私は今日も今日とて、おいしい匂いにつられて目をこすりながらリビングの扉を開けた。
「ふああ……おはよぉ」
「おはよう
「ん~? 二五時くらいかな~? 別に普通の時間でしょ?」
「いや、十分遅いが。まあいいや、俺今から準備したらちょっと出かけてくるから」
「……え?」
出かけちゃうの? でも、お昼ごはん作ってたんじゃ?
「
「俺はもう食べた」
「へー……いただきます」
今日のお昼は焼きそばか。うん、さすが壊くん。麺全体にソースがいきわたっててもちっと触感を忘れてない。キャベツもシャキシャキお肉もジューシーおいしいね。
「そういや夜宵、今日は配信ないのか?」
「ん~ないよ~? 火曜日は毎週配信お休みだし~。どうしたの~?」
「いいや、今日はいろいろ予定が詰まってて遠出するから配信やるなら見られないなと思ってな」
「へ~遠出するんだ~……」
……遠出ね~…………ん? 遠出? 壊くんが?
「か、壊くん! と、遠出ってどこ行くの!?」
「うわっびっくりした。急に声でかくするなよ」
いやだって気になるでしょ急に遠出って! 今まで壊くんが遠出するなんてなかったし、なによりあの壊くんだよ? 外に出るのが嫌いなあの壊くんが自分からしかも遠出なんて異常事態だよ!! そりゃ声も大きくなりますよ。
「で? どこに行くの?」
「え? うーん……遠く?」
「遠出だもんね。で? どこ行くの?」
「教えない」
「なんで!?」
「なんでも」
「じゃあ私もついてく!」
「絶対ダメ」
「なんで?」
「なんでも」
理由になってないよ! 私に言えないようなところでも行くの? でも、そんな場所あるのかな? うーん……あ。
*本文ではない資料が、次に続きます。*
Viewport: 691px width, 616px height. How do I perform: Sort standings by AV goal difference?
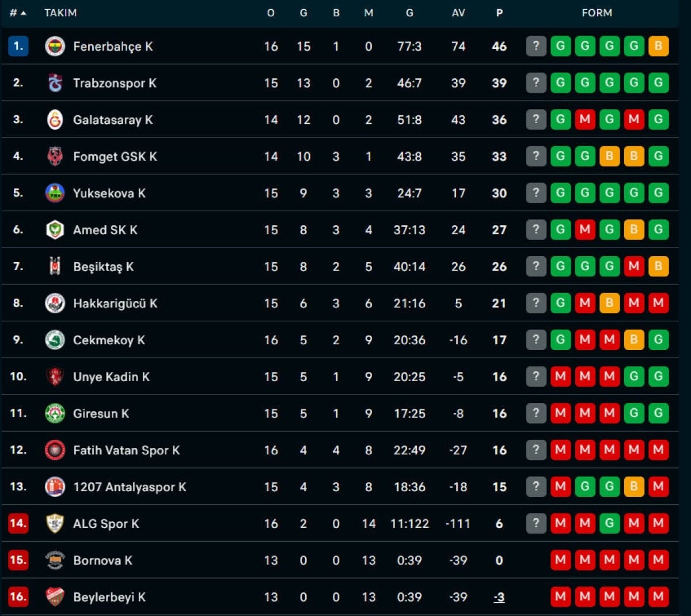(x=458, y=13)
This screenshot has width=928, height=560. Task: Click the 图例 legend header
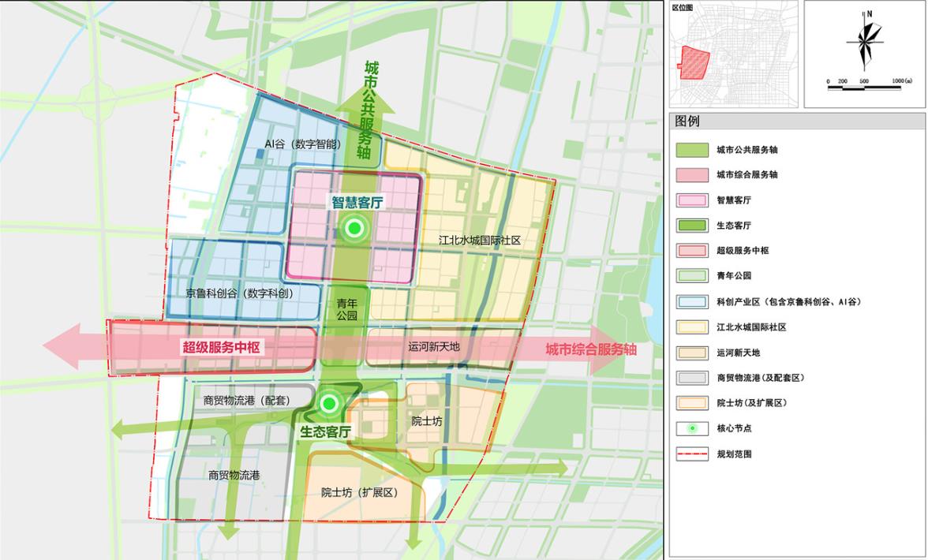687,121
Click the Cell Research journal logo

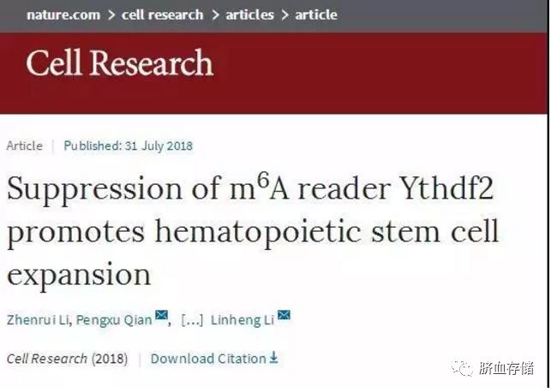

「そ、そうだよね。壊くんも男の子だし、女の私がいると……その……いろいろあるよね」
「まて。何を勘違いしてるか知らないが、多分それはない。ていうかお前の中で俺はどういう人間に見えてるんだ」
「いや、壊くんがっていうより、男の子はそういう生き物なのかなって」
「うん、心遣いはとてもありがたいですが、違います」
「そうなんだ……よかった……」
ほう……壊くんが知らない人とラブなホテルにでも行くとか言ったら、私もう絶対立ち直れなかったね。うん。でも、じゃあ本当にどこに行くんだろう?
「よし、それじゃあ行ってくるな」
「えっ? 準備はやっ」
あ……本当にもう行っちゃった……。いつもよりちょっとおしゃれしてたけど本当にどこ行く気なんだろ。誰か知ってそうな人……
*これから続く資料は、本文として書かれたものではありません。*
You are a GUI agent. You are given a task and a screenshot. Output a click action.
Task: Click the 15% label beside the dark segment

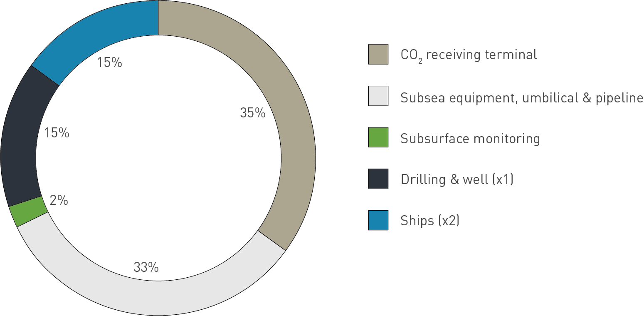pos(57,133)
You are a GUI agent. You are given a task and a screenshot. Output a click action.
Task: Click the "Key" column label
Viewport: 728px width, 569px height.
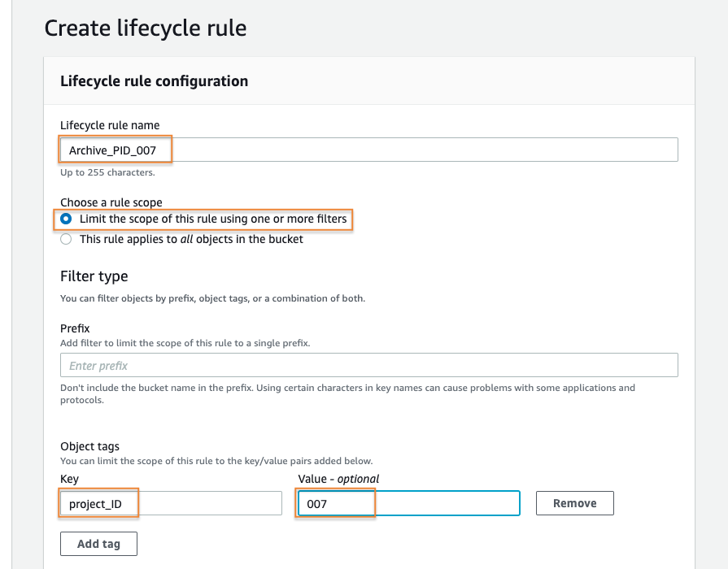click(68, 478)
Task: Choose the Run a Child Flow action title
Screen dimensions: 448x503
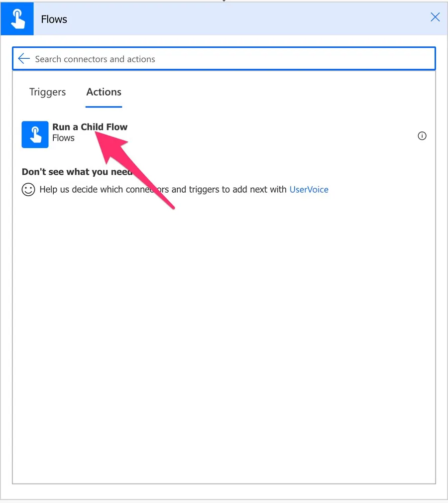Action: [x=75, y=127]
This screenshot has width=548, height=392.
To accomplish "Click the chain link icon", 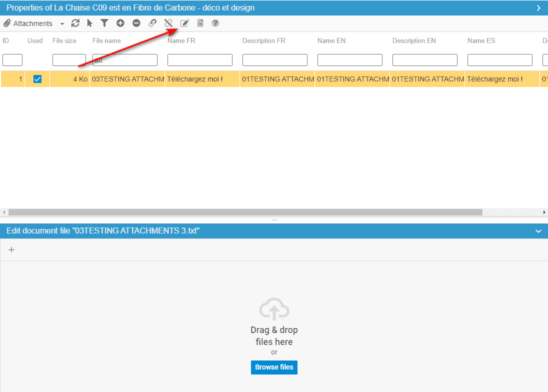I will point(153,24).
「――てことがあったんだけど、朝姫なにか知ってる?」
寝起きの朝食否、昼食を食べ終わりすっかり目も覚めて、歯を磨いたり髪整えたり着替えたりもして部屋に戻ると、私はすぐに朝姫へ電話を掛け先ほどあった壊くんとのやりとりを簡潔に説明した。
すると、朝姫があからさまに口ごもった。
『え、あ~えっとね~う~ん……』
「え? 朝姫なにか知ってるの!? 知ってるなら教えて!」
『いやその~教えたいのはやまやまなんだけどね~? 多分それは壊くんにとって大切なことだから~私からは言えないな~ごめんね~』
壊くんにとって大切? それって……あれ? 壊くんの大切なことってなんだろう? 私、聞いたことないや。
「その、朝姫はさ……壊くんの大切なことを知ってるんだよね?」
『うん。その……知ってるっていうか~関わってるんだ~』
「関わってる?」
『う~んそうだなぁ……少し前に出てるならそろそろだと思うんだけど~……あ、来た~。夜宵ちゃん、ちょっと席外すけど電話切らないで待っててね? あと、驚いても絶対切っちゃだめだよ?』
「え? う、うん」
電話越しに朝姫が扉を開いてパタパタと歩いていく音が聞こえたしばらく後に、再び扉を開く音が鳴って朝姫の声が聞こえてきた。
『は~い入って~』
『ん、お邪魔します。相変わらず変わらんなお前の部屋は』
そうして聞こえてきた声は朝姫だけのものではなく、もう一人――壊の声があった。
えっ!? 壊くん!? なんで壊くんが朝姫の家に? 朝姫の家に行くのを秘密にしてたの? なんで?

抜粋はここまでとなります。